** WORK ITEM **
Below are records with pictures; copy word for word only the lines between the line with "The image size" and the line with "Task: Sort bytes legend by max column", inclusive, and drop the pictures.

** DATA TO EXAMINE **
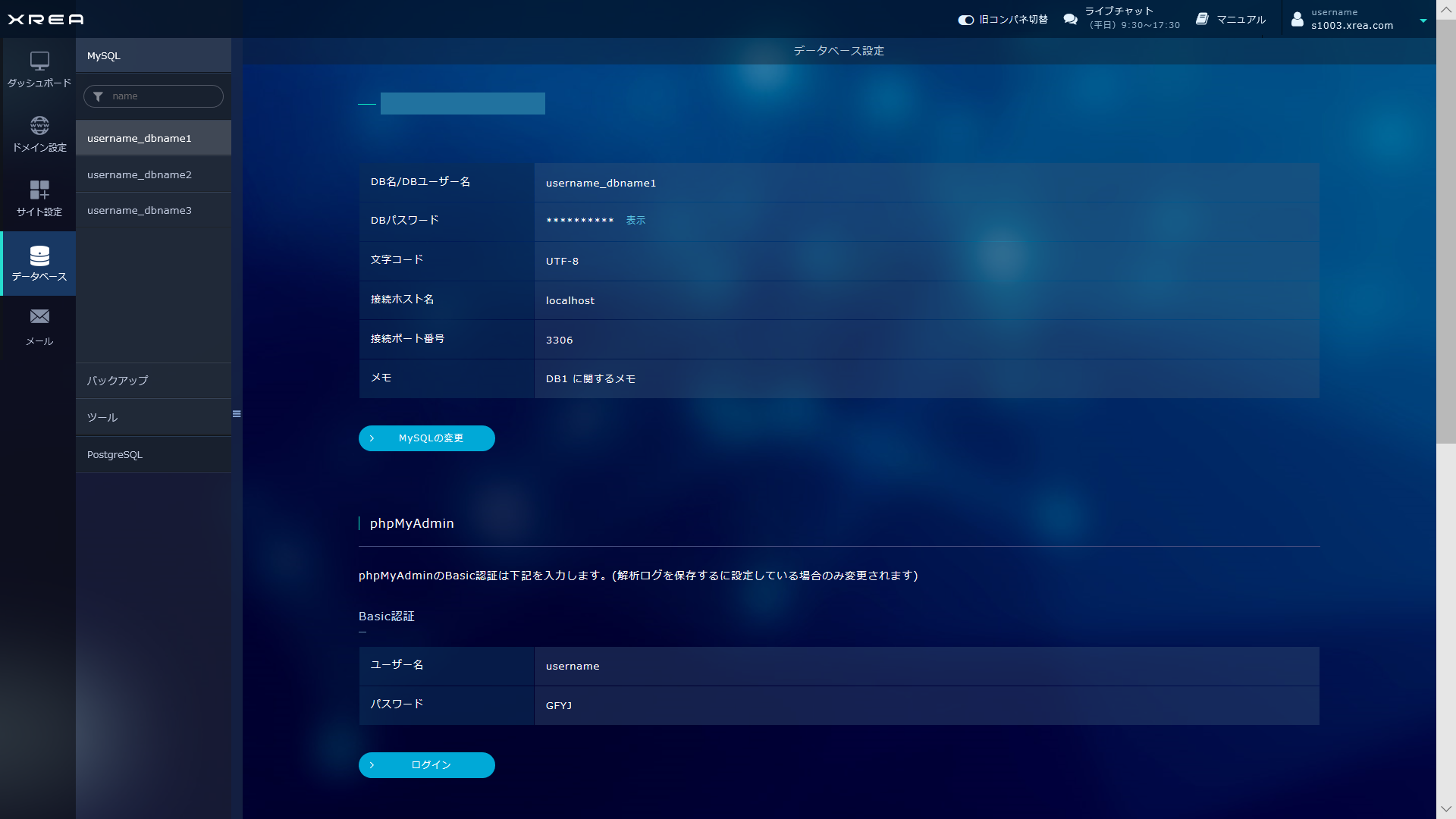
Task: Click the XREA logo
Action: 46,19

* * *

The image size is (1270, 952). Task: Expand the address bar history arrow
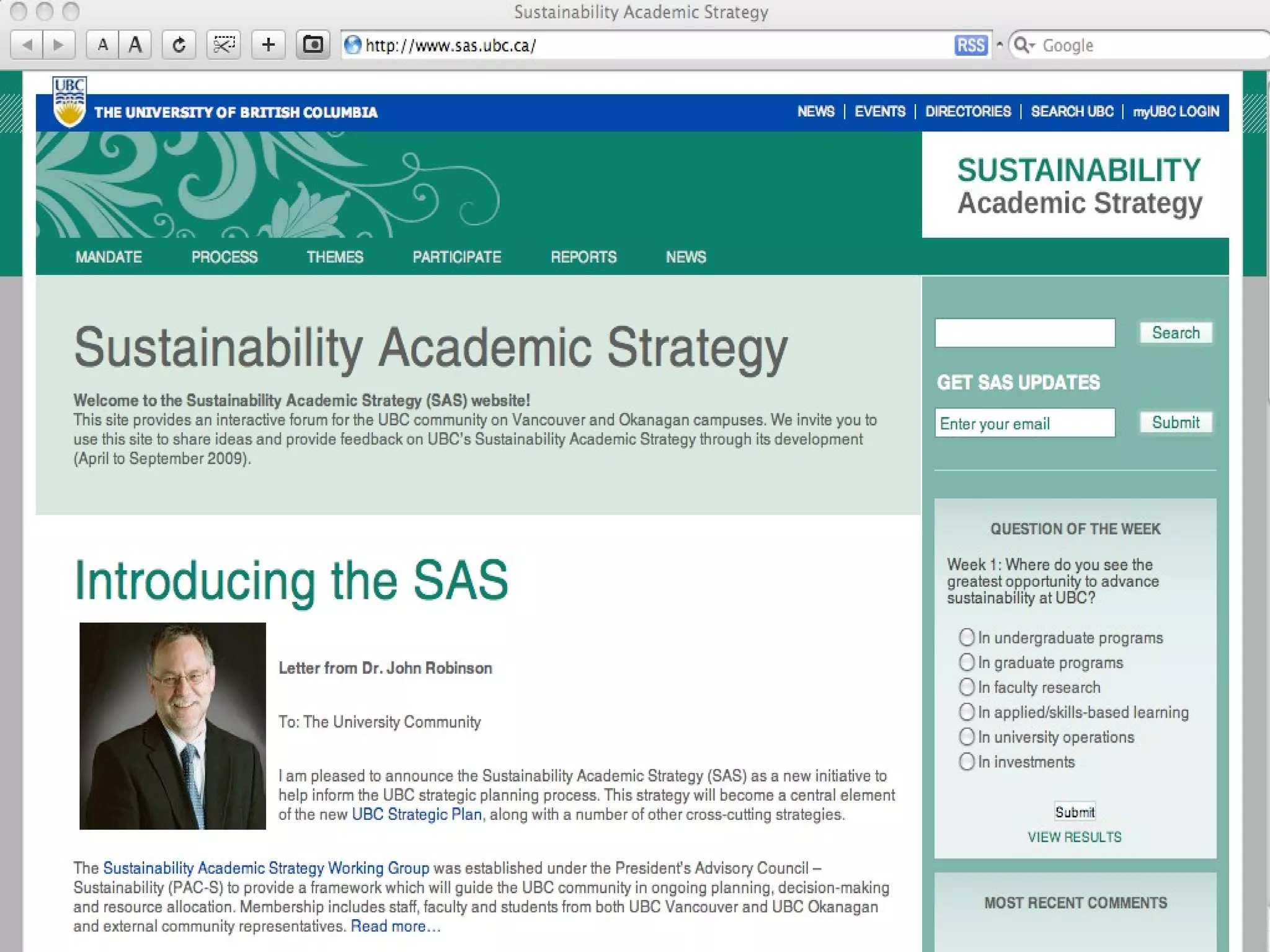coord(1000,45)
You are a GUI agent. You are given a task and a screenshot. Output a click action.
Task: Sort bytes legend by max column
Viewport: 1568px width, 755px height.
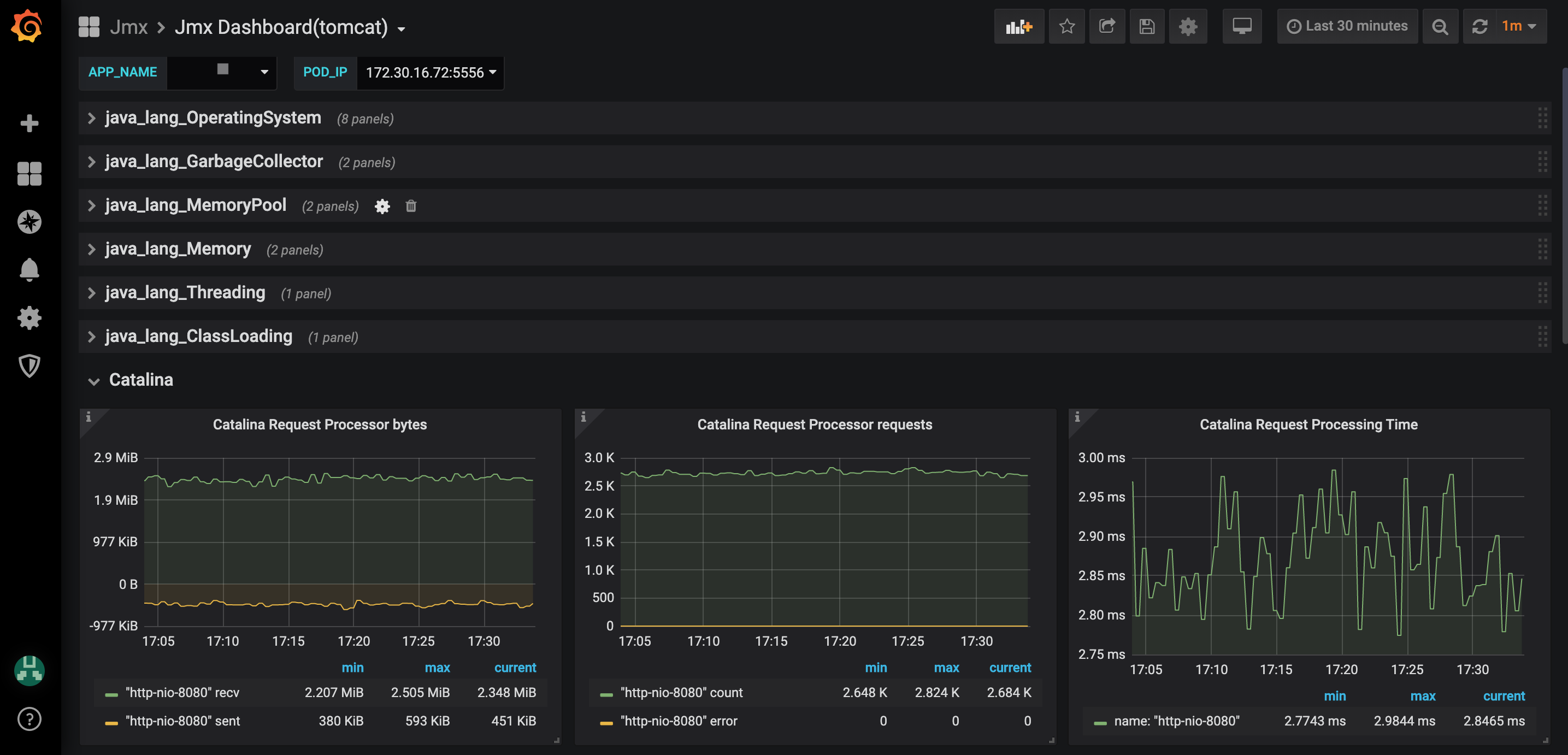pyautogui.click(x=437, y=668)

** YOUR RESPONSE **
The image size is (1270, 952). Task: Expand the address bar history arrow
coord(1000,45)
You are a GUI agent. You are given a task and a screenshot. Output a click action.
Task: Sort bytes legend by max column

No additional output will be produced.